PROMPT. The lines to copy run from the one containing "Screen dimensions: 1568x752" to the end of the records below; repeat them exactly and include nothing else.
(DATA FOR REVIEW)
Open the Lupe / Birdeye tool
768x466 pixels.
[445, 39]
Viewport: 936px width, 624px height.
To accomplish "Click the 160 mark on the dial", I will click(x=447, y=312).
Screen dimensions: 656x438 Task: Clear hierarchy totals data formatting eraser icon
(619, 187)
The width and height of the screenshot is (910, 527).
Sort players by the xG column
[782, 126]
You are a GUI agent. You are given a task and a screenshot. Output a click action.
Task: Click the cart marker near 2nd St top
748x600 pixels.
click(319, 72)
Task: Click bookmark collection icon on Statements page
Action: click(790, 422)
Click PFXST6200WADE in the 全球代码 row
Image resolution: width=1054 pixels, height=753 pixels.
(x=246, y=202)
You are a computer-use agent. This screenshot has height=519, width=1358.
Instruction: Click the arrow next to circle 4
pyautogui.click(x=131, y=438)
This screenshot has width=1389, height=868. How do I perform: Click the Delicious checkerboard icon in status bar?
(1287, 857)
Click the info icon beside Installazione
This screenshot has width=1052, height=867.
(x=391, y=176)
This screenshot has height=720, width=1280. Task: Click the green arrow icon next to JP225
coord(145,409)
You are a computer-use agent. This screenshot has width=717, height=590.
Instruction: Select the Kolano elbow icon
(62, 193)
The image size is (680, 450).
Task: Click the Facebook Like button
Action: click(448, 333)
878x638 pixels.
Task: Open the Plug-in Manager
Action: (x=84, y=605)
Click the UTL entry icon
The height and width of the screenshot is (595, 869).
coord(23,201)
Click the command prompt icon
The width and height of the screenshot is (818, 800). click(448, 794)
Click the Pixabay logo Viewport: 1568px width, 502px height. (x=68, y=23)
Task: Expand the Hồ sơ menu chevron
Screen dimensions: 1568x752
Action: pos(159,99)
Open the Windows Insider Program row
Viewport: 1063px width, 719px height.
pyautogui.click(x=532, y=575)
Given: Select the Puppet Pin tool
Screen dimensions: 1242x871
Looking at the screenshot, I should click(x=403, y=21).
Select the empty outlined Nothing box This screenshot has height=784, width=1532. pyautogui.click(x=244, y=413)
(End DATA FOR REVIEW)
SOLVED EXERCISE.
Screen dimensions: 1568x752
Action: pos(159,99)
Open the Windows Insider Program row
Viewport: 1063px width, 719px height.
pyautogui.click(x=532, y=575)
Given: Select the Puppet Pin tool
Screen dimensions: 1242x871
Looking at the screenshot, I should click(x=403, y=21).
Select the empty outlined Nothing box This screenshot has height=784, width=1532. pyautogui.click(x=244, y=413)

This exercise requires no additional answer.